= Marr and Colton =

The Marr & Colton Company was a producer of theater pipe organs, located in Warsaw, New York. The firm was founded in 1915 by David Jackson Marr and John J. Colton. The company built between 500 and 600 organs for theatres, churches, auditoriums, radio stations, and homes.

== History ==

David Marr was born in London in 1882. He served seven years as an apprentice in an organ-building firm in Edinburgh, where he learned every phase of pipe organ construction. In 1904, he moved to the United States where he acquired employment with the Skinner Organ Company in Boston. He later worked for the Hope-Jones Electric Organ Company, owned by Robert Hope-Jones, who made many initial innovations in the development of the "Unit Orchestra," later to become known as the '"Theatre Organ." While working for Hope-Jones, Marr met John Colton.

The Hope-Jones firm was eventually sold to the Wurlitzer Company in
North Tonawanda, New York, and David Marr and John Colton joined the Wurlitzer team. For two-and-one-half years, David Marr worked for Wurlitzer, ultimately becoming factory superintendent.

Tempted by the prospect of operating his own company, Marr opened the Marr and Colton Organ Company in Warsaw, New York, in 1915. John Colton was with the new company from the beginning, but contrary to popular notion, did not invest any money in the new organization.

The first theatre organ produced by the company was for the Oatka Theatre in Warsaw. At the height of its operation in the 1920s, the company had branch offices in New York City, Detroit, and Hollywood, and employed some 375 people. David Marr would often attend the opening of a new theatre in which one of his instruments was installed. Occasionally, he would do the final tuning in the theatre before the grand opening.

Marr was awarded a U.S. Patent (Number 1,762,274) in June, 1930 for "...an organ having an improved stop mechanism of such character as to make it easy for any organist to quickly select and render the correct tone colors for any desired musical action, mood, or emotion." The idea was that there would be stops labeled by the mood of the scene in a silent movie that the organist was playing to accompany. There would be stops such as "anger," "jealousy," etc. in the hope that an organist unfamiliar with the stop list of the instrument could set the "correct" mood for the scene with the press of a stop key. The concept was marketed as a "Symphonic Registrator" organ, but few of these instruments were sold.

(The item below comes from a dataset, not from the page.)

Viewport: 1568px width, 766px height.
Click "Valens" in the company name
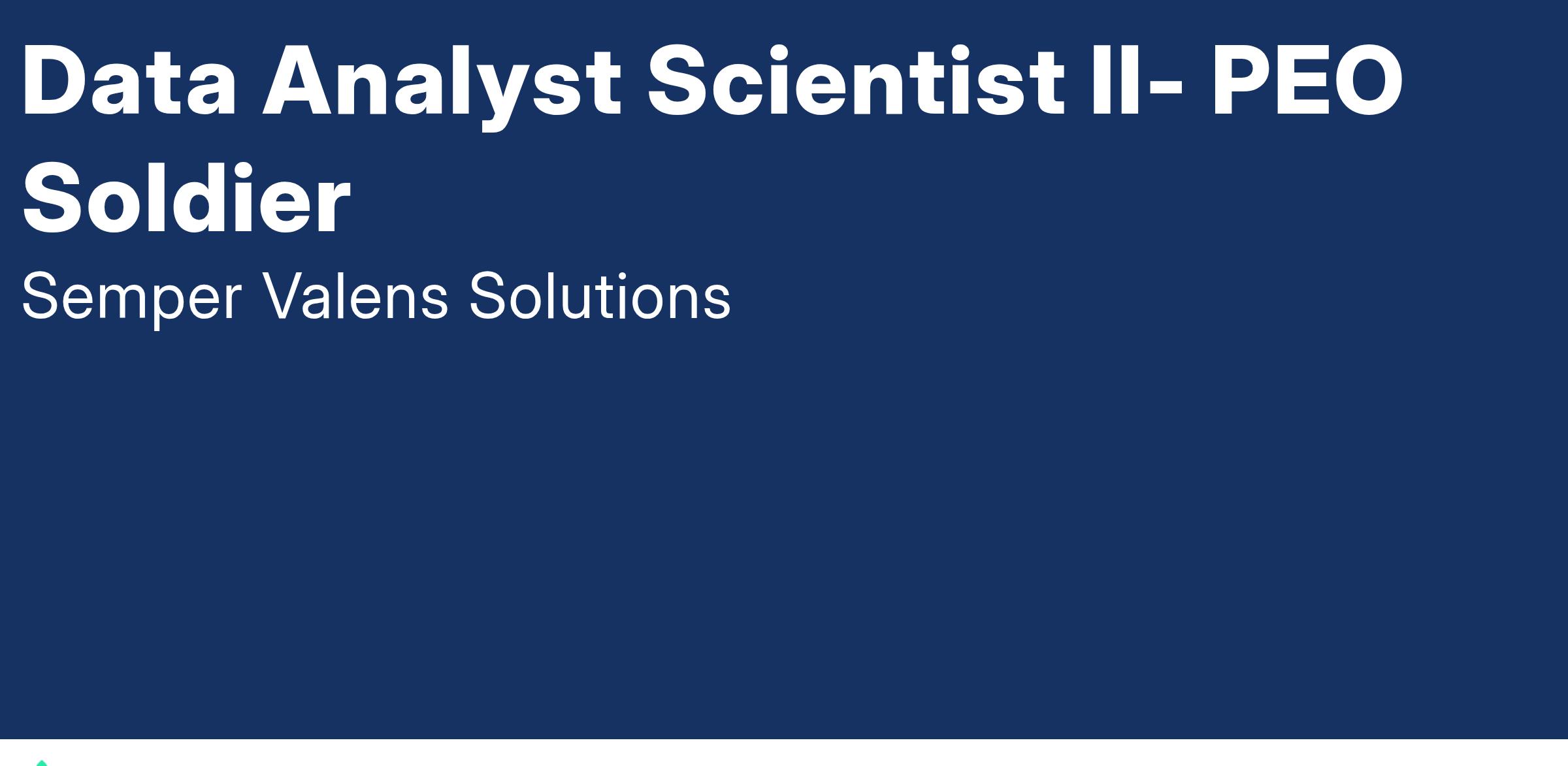tap(355, 298)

The company's largest organ was a 5-manual, 24-rank, which was installed in the Rochester Theatre, in Rochester, New York in 1927. The theatre was demolished in 1964, and the organ sold.

The onset of the Great Depression in the early 1930s, combined with the advent of "talking pictures" (movies with soundtracks), meant that sales for the Marr & Colton Company began to decline drastically.

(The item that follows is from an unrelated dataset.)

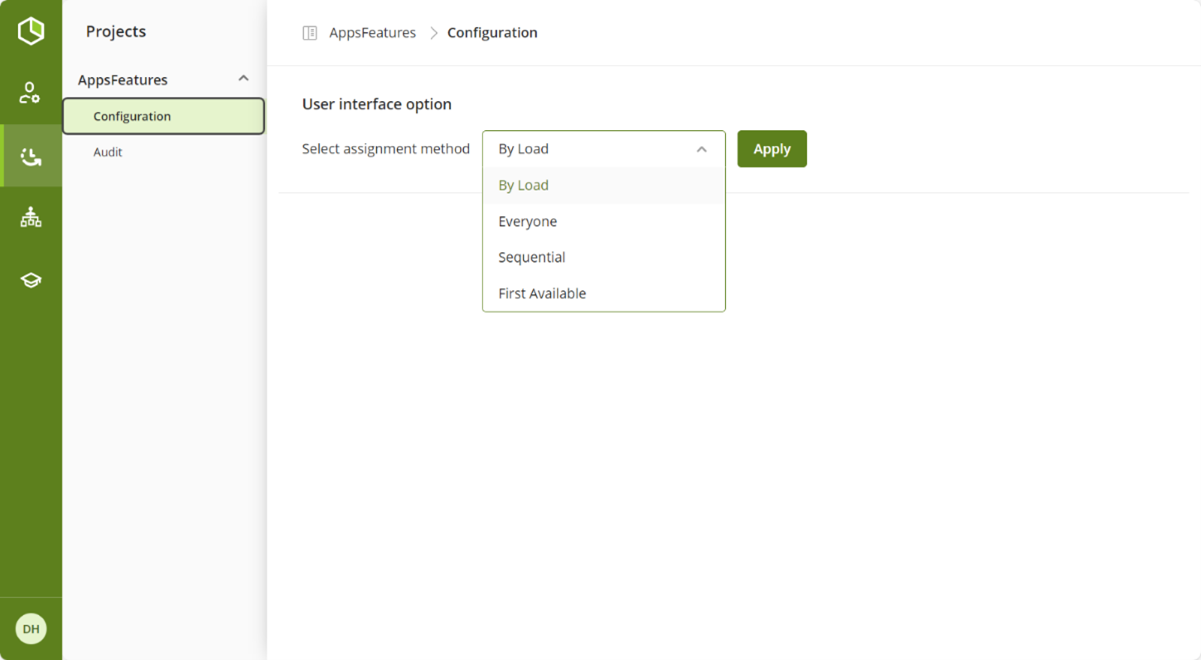
Task: Click the Configuration breadcrumb item
Action: (x=492, y=33)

In 1932, John Colton left the firm to join the Kilgen Organ Company in St. Louis as a salesman, and died shortly after. Operations ceased at the Warsaw plant in the fall of 1932. David Marr set up a shop in his home cellar and garage, performing organ repair work. He serviced organs in churches and homes, and even purchased refurbished and sold used pipe organs until he died on December 20, 1951.

The former Marr and Colton factory building in Warsaw, NY became the home of a button-manufacturing company for a time; however, by the early 1960s the building lay abandoned.

== Current organ installations ==
This list is incomplete. You can help by expanding it.

- Ohio Theatre, Toledo, Ohio
- Clemens Center, Elmira, New York
- Arcada Theater Building, St. Charles, Illinois
- The Chevalier Theatre, Medford, Massachusetts
- The Jane Pickens Theater & Event Center, Newport, Rhode Island www.janepickens.com
- The Grand Theater, East Greenville, PA www.thegrandtheater.org/history
- Thomaston Opera House, Thomaston, CT
- Methodist Church, Bolivar, NY

==Former organ locations==
- Leow's Rochester Theatre, Rochester, New York
- Capitol Theater, Wheeling, West Virginia
- Roosevelt Theater 887 Broadway (4/18), Buffalo, New York
- Saint Patrick Catholic Church, 721 Main St, Watsonville, California, 95076 (2 manuals; replaced in 1974 with a new 2-manual instrument by the Wicks Organ Company; some, but not a lot, of the original pipes were incorporated into the Wicks Organ.)
- Palace Theatre, Danbury, CT
- Immanuel Lutheran Church, Bristol, Connecticut, (installed 1930, replaced in 1974-75 by a new three manual instrument from Austin Organs.) Some ranks from the church's Marr and Colton organ survived removal and are currently installed in the organ at the Thomaston Opera House, Thomaston, Connecticut.